Nighttime raids in the dead of Afghanistan's winter against Taliban and al-Qaida figures have surged since U.S. and Afghan coalition forces killed an al-Qaida leader in October and found a trove of revealing files on his laptop, The New York Times reports.

American military officials told the Times that the computer data kept by Abu Bara al-Kuwaiti, who was killed in October in a joint operation near the Afghanistan-Pakistan border, is "possibly as significant" as files taken from Osama bin Laden's compound in Abbottabad, Pakistan, in 2011 when Navy SEALs killed him in a daring raid.

Military officials declined to say exactly how many operations have taken place enabled by the seizure of al-Kuwaiti's laptop, but one told the Times that the pace of the strikes is "unprecedented" for Afghanistan's harsh winter, which typically brings a lull in fighting.

Just since Saturday, a total of 10 individuals deemed threats to joint U.S.-Afghan forces were killed in two separate precision strikes announced by coalition officials, the Times reports.

The dead include Mullah Abdul Rauf Khadim, a former Taliban commander who was freed from Guantánamo Bay and promptly allied himself with the Islamic State, the Times reports.

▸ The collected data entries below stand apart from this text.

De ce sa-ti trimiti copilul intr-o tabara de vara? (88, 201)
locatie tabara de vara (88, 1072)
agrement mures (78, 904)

Overall, the U.S. military presence in Afghanistan is shrinking, with 9,800 U.S. troops remaining there under an Obama administration plan to have all troops out before 2017 except for embassy detachment.

But the stepped-up pace of strikes and raids by Special Operations forces "reflects the reality in Afghanistan, where fierce fighting in the past year killed record numbers of Afghan soldiers, police officers and civilians," the Times reports.

"It's all in the shadows now," a former Afghan security official said of the fighting, telling the Times, "The official war for the Americans — the part of the war that you could go see — that’s over. It’s only the secret war that’s still going. But it’s going hard."